その少し後に、生涯の恩師であるヌーディング宣教師との出会いが起こります。著者はその出会いの意味を次のように記します。

「もし、私にこの二十歳の時の打撃がなかったならば、東京の麹町一丁目にある先生のお宅を通りかかったとき、この(教会の)看板が目に触れなかったであろうし、たとえ触れたとしても、中に入ってみようとは思わなかったであろう。そして、先生を通して語られた聖書の言葉は、決して私の身体に沁みこまなかったであろう。……私は、この二十歳の時の不幸を、いま神様の賜物と思い、感謝でいっぱいである。」(本書12頁)

すばらしい出会いです。しかしそれ以上に、私がこの本でぜひとも紹介したいと思っているのは、次のエピソードです。

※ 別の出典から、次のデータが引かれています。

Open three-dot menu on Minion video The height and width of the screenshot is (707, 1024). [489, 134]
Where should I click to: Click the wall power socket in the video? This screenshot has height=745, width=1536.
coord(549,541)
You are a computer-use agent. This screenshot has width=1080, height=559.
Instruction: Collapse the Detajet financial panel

著者は司法試験に受かり裁判官になるか弁護士になるか迷い、先輩の勧めもあり裁判官の道を選ぶのですが、志望と異なり任地が奈良だったそうです。関西に縁がなく、未知の土地での生活の不安と、自分の希望が聞き入れられなかったことへの強い不満から、どうすべきかヌーディング先生に相談に行かれたとき、こんなやりとりがあったというのです。

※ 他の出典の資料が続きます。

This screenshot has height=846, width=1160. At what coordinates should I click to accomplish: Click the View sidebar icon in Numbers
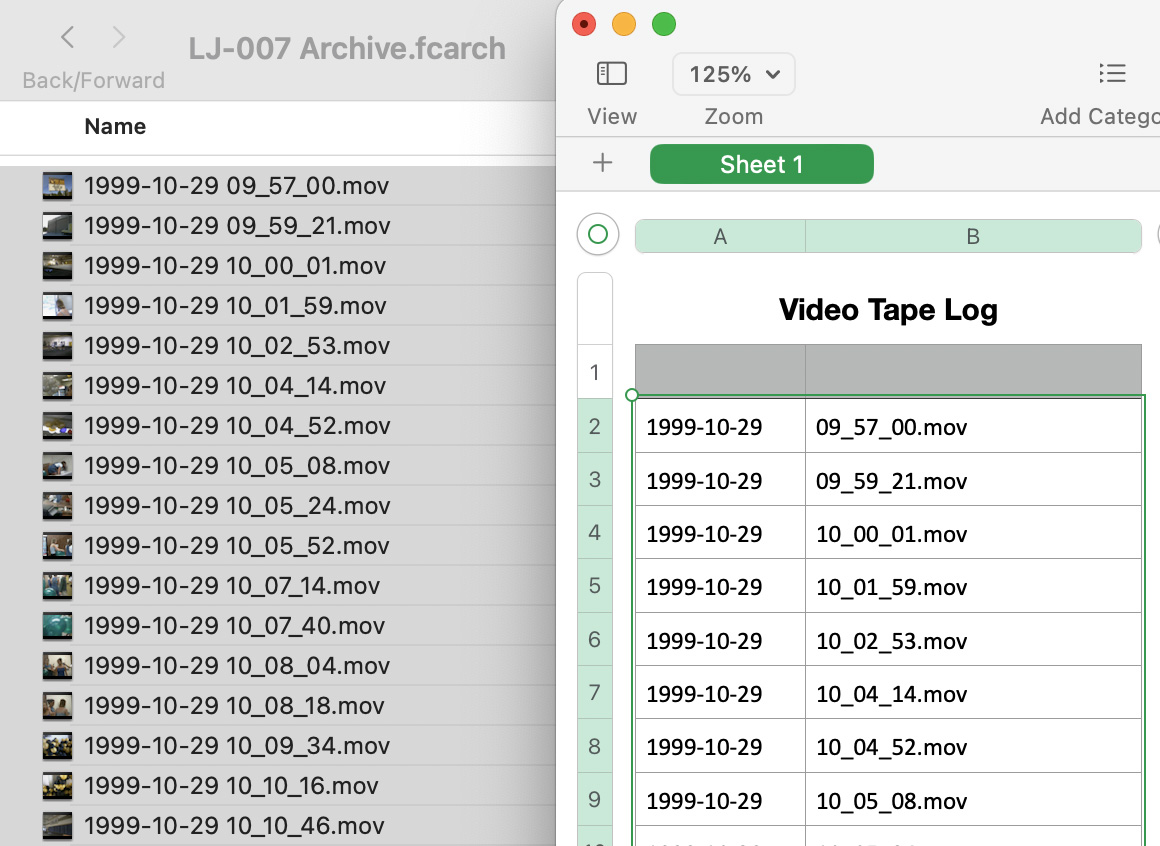tap(611, 74)
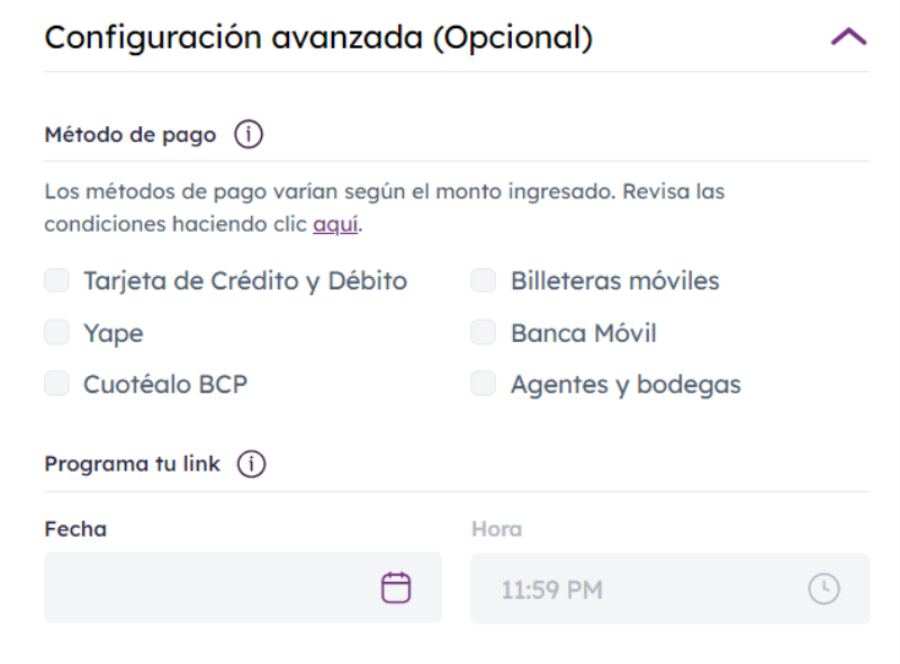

「先生は、私の不満を静かに聞いてくださり、私が話し終わっても、しばらく黙っておられたが、最後に、片言の日本語で、ポツリと言われた。『でも、そこは、日本ですね』。
先生は、敗戦後の焼け跡の我が国に、故郷アメリカを離れ、遥か太平洋を越えて、やって来られたのである。そして、言葉も通じず、生活環境も異なる、当時はまだ未開発同様の国であったこの日本に、使命に燃えながら、不自由を忍んで暮らしておられたのである。私は、この言葉を聞いた時ほど、恥ずかしい思いをしたことはなかった。私は、この時、自分のいやしさ、みにくさを、いやというほど思い知らされ、それこそ、目のうろこが落ちた思いがした。『そこは、日本ですね』という先生の言葉が、今でも耳の底に残っている。」(本書71頁)

この箇所を読むといつも涙が湧いてきます。キリストの福音を伝えたいという宣教師の一途な思いと生き方、それを心から理解し、自分の狭量さを正直に反省する著者、二人の心の交流が読む者に迫ってくる文章です。

JELAの職員であることで、生前の石原先生と少し交流を持てたことを神様に感謝する次第です。